"Today, millions of Americans rely on the Internet and online platforms for their daily lives," Attorney General William Barr said in a statement. "Competition in this industry is vitally important, which is why today's challenge against Google -- the gatekeeper of the Internet -- for violating antitrust laws is a monumental case both for the Department of Justice and for the American people."

"Over the course of the last 16 months, the Antitrust Division collected convincing evidence that Google no longer competes only on the merits but instead uses its monopoly power - and billions in monopoly profits - to lock up key pathways to search on mobile phones, browsers, and next generation devices, depriving rivals of distribution and scale," he added.

"The end result is that no one can feasibly challenge Google's dominance in search and search advertising."

The following are key quotes from the lawsuit:

"Google is a monopolist in the general search services, search advertising, and general search text advertising markets. Google aggressively uses its monopoly positions, and the money that flows from them, to continuously foreclose rivals and protect its monopolies."

"In sum, Google deprives rivals of the quality, reach, and financial position necessary to mount any meaningful competition to Google's longstanding monopolies. By foreclosing competition from rivals, Google harms consumers and advertisers."

"Absent a court order, Google will continue executing its anticompetitive strategy, crippling the competitive process, reducing consumer choice, and stifling innovation.
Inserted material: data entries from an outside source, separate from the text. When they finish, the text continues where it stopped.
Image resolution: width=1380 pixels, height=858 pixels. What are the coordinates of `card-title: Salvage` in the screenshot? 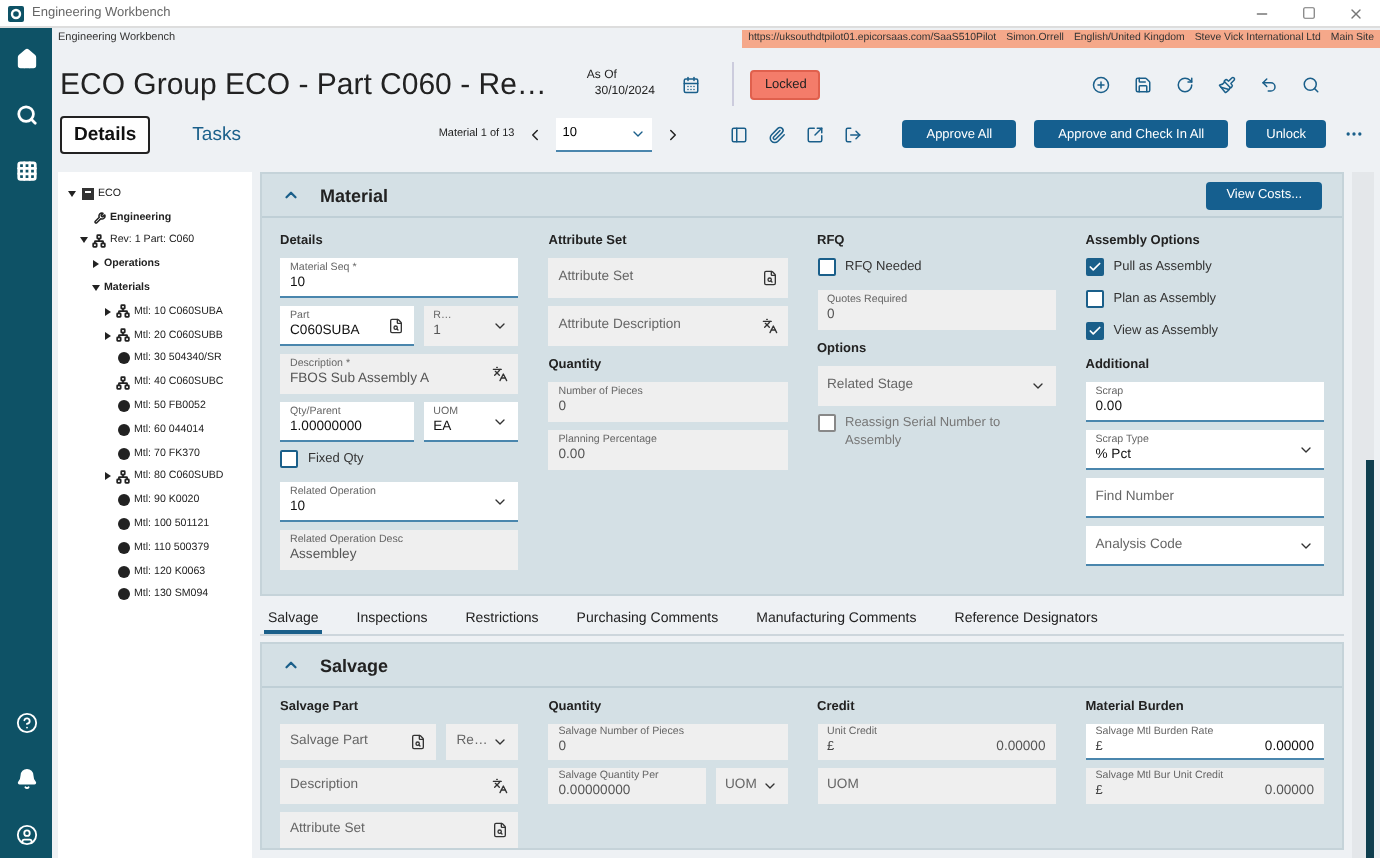 It's located at (354, 665).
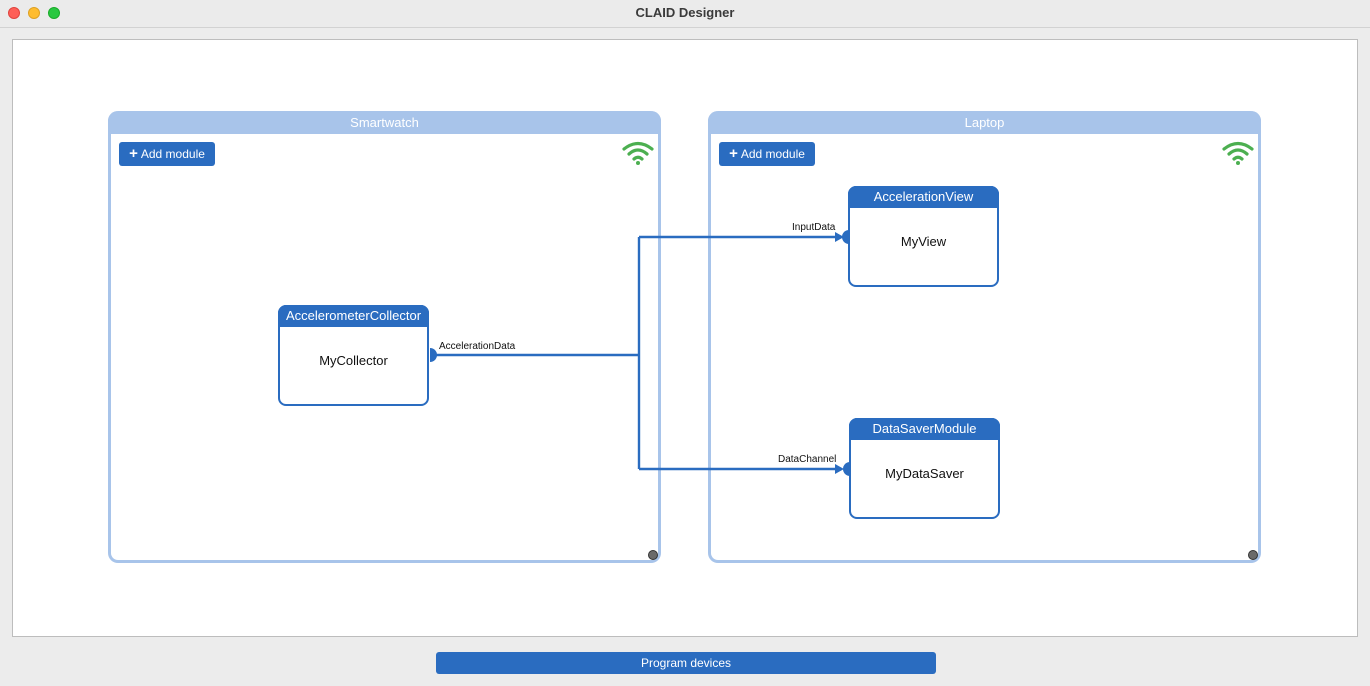 The width and height of the screenshot is (1370, 686). Describe the element at coordinates (808, 460) in the screenshot. I see `channel-label-data-channel: DataChannel` at that location.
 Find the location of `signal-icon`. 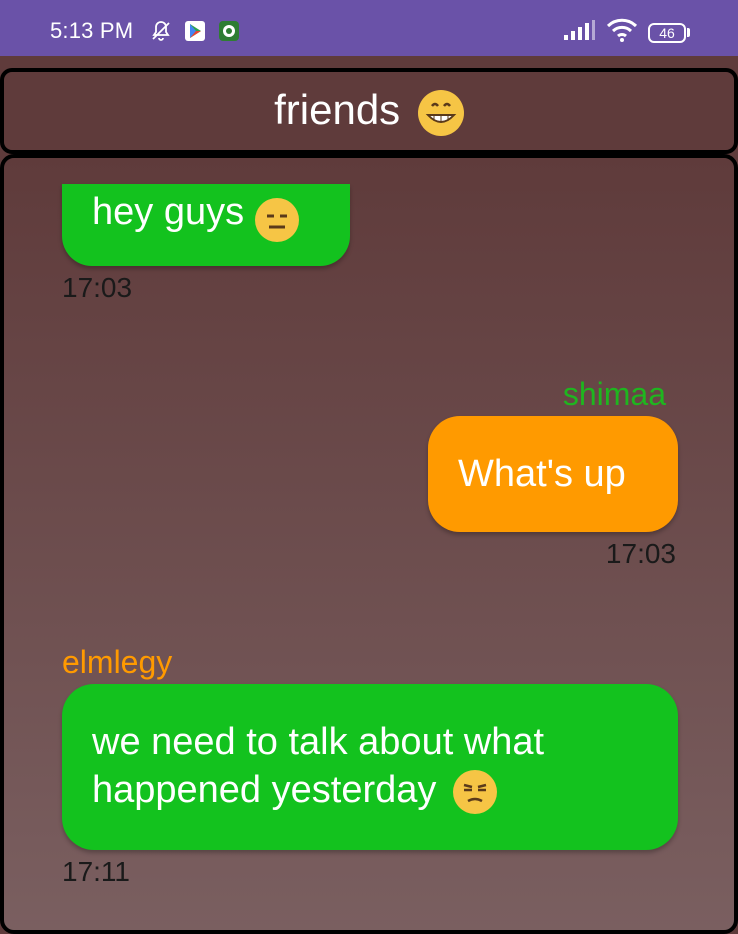

signal-icon is located at coordinates (579, 32).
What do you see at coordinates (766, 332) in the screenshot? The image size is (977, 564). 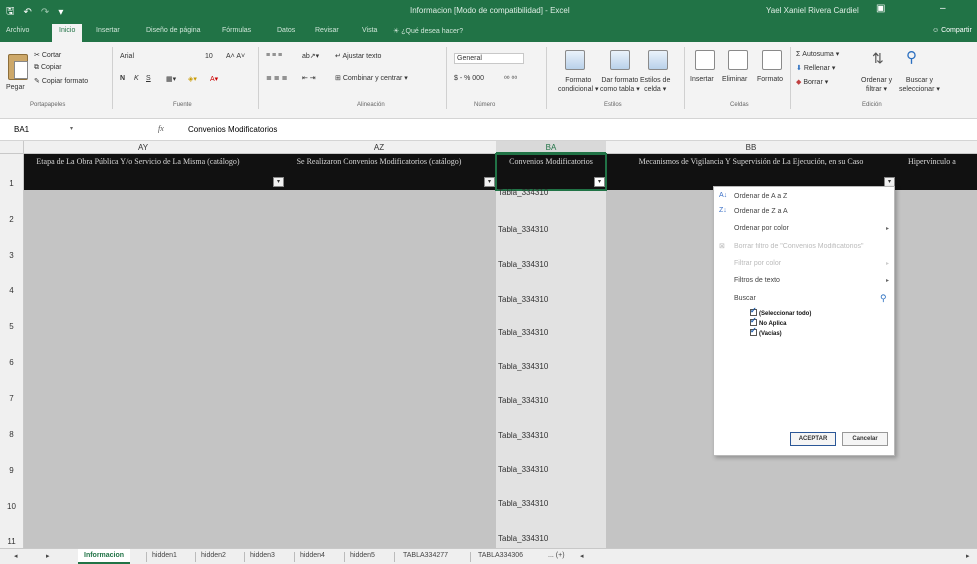 I see `filter-option-vacias: (Vacías)` at bounding box center [766, 332].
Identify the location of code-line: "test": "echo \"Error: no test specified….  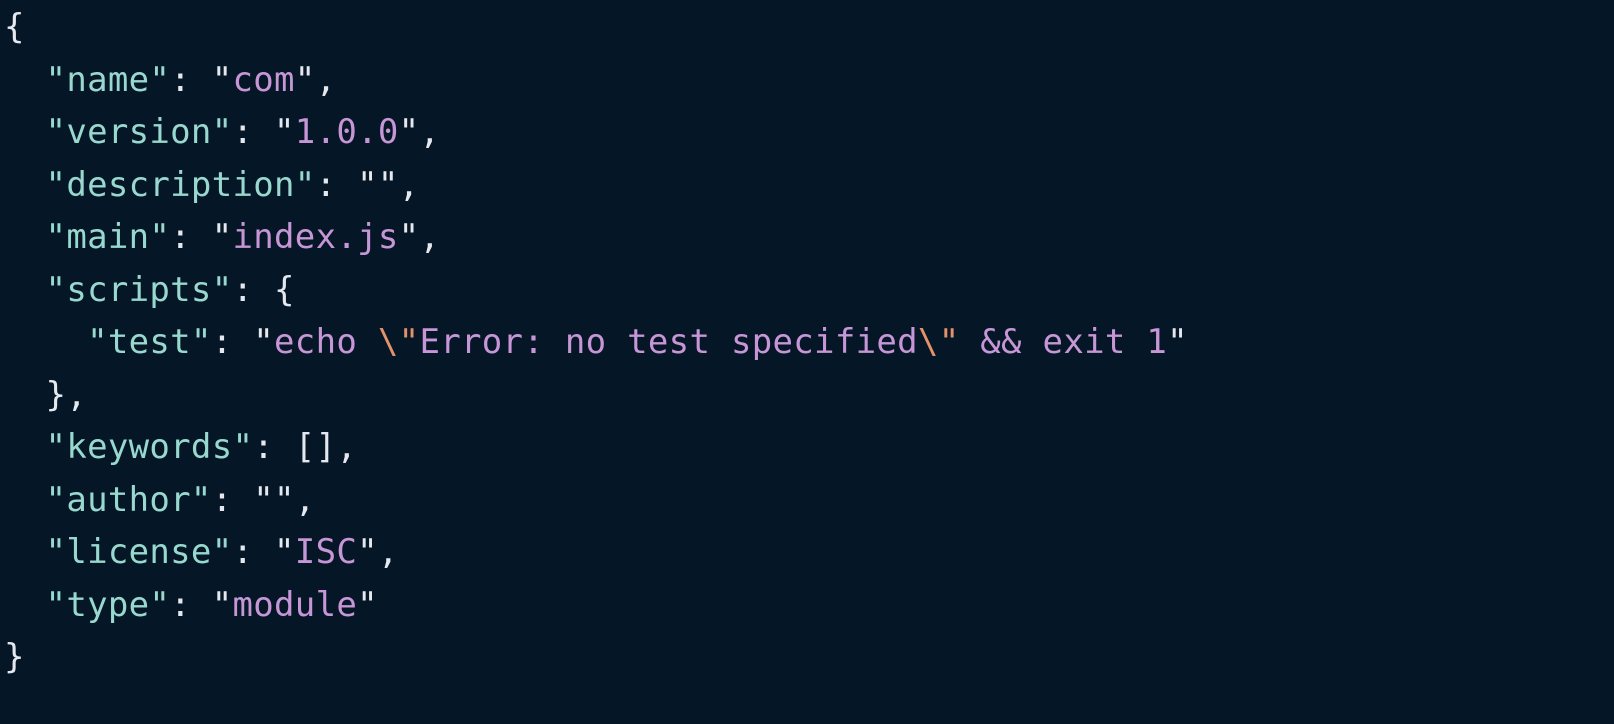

Google is now the unchallenged gateway to the internet for billions of users worldwide.

"As a consequence, countless advertisers must pay a toll to Google's search advertising and general search text advertising monopolies; American consumers are forced to accept Google's policies, privacy practices, and use of personal data; and new companies with innovative business models cannot emerge from Google's long shadow.

"For the sake of American consumers, advertisers, and all companies now reliant on the internet economy, the time has come to stop Google's anticompetitive conduct and restore competition."

"Google's practices are anticompetitive under long-established antitrust law. Almost 20 years ago, the D.C. Circuit in United States v. Microsoft recognized that anticompetitive agreements by a high-tech monopolist shutting off effective distribution channels for rivals, such as by requiring preset default status (as Google does) and making software undeletable (as Google also does), were exclusionary and unlawful under Section 2 of the Sherman Act."

"Although it is possible to change the search default on Safari from Google to a competing general search engine, few people do, making Google the de facto exclusive general

search engine. That is why Google pays Apple billions on a yearly basis for default status.

Indeed, Google's documents recognize that "Safari default is a significant revenue channel" and that losing the deal would fundamentally harm Google's bottom line. Thus, Google views the prospect of losing default status on Apple devices as a "Code Red" scenario.

In short, Google pays Apple billions to be the default search provider, in part, because Google knows the agreement increases the company's valuable scale; this simultaneously denies that scale to rivals."

The complaint pointed to the billions of dollars that Google pays to smartphone makers such as Apple, Samsung and others to be a default search engine on their devices. "Some of these agreements also require distributors to take a bundle of Google apps, including its search apps, and feature them on devices in prime positions where consumers are most likely to start their internet searches," the complaint said.

"Google's anticompetitive practices are especially pernicious because they deny rivals scale to compete effectively. General search services, search advertising, and general search text advertising require complex algorithms that are constantly learning which organic results and ads best respond to user queries," the government said in its complaint.

"By using distribution agreements to lock up scale for itself and deny it to others, Google unlawfully maintains its monopolies."